◆ **ACTION ITEM**
How many separate lines in this material contain the string "computer"? Respond with the number alone.

◆ **RECORDS TO PROCESS**
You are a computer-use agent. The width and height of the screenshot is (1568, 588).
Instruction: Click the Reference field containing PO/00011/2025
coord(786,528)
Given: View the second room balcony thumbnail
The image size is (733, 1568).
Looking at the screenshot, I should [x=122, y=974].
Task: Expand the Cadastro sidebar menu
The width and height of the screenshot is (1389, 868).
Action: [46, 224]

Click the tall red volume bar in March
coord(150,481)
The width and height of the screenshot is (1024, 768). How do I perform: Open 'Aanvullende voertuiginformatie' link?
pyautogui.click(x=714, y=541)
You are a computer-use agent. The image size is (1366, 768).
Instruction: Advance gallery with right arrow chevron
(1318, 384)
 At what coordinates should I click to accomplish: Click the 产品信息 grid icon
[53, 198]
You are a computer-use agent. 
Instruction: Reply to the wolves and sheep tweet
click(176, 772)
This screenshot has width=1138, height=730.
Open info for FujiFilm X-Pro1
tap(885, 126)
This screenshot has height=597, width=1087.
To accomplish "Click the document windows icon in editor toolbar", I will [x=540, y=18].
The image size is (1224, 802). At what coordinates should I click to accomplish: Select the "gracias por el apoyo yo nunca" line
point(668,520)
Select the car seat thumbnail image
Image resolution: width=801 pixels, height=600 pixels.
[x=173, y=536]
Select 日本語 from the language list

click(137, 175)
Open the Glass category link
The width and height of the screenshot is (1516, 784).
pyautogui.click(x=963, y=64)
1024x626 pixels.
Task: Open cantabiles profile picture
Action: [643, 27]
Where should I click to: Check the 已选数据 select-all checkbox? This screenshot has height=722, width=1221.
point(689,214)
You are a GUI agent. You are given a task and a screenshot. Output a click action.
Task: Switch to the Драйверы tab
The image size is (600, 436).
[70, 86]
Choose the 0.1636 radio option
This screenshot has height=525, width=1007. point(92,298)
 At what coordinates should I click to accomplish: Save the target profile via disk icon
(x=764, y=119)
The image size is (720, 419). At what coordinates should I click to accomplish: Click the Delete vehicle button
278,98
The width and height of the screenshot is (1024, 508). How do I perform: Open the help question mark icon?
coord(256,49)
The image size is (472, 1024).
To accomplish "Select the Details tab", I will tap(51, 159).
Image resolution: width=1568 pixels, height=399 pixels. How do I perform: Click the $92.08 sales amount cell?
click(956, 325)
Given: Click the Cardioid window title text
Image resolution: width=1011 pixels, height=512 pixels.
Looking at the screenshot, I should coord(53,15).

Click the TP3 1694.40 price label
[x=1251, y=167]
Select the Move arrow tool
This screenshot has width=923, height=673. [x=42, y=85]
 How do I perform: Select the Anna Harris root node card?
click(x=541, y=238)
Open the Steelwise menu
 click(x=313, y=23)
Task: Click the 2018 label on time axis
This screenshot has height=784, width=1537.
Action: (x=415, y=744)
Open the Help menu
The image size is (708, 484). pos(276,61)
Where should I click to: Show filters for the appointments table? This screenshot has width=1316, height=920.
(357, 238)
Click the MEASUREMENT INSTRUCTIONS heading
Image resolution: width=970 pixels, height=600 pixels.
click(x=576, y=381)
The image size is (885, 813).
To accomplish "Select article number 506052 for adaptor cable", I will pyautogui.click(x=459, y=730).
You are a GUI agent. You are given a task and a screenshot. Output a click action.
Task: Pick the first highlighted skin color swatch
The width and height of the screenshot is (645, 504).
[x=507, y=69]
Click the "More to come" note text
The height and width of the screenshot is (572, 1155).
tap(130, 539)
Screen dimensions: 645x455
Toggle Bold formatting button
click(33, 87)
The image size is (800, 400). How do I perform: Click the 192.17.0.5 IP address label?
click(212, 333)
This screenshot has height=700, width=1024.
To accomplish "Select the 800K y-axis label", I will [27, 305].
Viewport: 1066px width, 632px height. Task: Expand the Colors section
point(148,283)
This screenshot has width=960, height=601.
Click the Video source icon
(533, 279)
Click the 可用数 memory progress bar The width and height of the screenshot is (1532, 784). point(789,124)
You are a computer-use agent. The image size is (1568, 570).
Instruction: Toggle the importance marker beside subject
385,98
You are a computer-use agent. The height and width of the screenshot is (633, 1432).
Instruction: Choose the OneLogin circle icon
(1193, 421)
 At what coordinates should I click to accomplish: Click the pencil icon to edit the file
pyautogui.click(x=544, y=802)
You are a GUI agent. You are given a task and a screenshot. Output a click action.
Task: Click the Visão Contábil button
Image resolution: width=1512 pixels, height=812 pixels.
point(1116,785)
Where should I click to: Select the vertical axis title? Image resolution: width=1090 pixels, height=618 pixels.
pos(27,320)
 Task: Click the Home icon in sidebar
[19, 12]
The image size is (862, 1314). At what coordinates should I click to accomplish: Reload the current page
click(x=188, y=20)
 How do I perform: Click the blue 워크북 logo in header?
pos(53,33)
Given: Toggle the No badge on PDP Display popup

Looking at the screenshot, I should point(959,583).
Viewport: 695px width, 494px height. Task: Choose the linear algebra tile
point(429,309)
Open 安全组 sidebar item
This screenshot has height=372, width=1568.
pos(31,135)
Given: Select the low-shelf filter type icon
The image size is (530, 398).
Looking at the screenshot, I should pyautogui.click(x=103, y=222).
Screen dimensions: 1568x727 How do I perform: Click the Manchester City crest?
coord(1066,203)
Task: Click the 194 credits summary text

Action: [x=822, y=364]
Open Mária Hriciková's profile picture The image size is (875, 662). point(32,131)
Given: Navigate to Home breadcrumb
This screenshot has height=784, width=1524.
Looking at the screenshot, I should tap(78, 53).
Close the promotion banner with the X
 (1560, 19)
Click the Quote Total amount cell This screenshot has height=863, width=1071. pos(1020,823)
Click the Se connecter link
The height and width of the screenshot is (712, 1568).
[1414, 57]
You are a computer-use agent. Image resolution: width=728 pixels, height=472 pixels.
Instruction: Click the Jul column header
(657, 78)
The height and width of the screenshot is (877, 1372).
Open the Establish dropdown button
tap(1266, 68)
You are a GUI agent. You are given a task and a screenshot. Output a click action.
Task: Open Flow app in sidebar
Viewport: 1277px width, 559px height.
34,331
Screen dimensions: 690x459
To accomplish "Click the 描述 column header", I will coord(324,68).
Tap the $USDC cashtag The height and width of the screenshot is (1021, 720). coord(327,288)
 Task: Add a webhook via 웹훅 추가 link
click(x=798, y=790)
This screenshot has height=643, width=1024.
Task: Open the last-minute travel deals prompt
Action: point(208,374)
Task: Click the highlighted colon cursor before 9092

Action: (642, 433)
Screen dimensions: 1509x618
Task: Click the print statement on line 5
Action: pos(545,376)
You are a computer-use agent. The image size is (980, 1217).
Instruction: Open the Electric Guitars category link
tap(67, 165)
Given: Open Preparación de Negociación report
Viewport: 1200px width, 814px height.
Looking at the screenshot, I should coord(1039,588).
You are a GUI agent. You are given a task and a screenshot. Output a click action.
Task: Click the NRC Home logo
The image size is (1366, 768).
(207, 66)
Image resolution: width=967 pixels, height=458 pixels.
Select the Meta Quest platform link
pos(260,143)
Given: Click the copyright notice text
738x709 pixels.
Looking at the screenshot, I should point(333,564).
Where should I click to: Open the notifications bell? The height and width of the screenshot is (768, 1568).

◆ **RESULT FOR THIS TASK**
7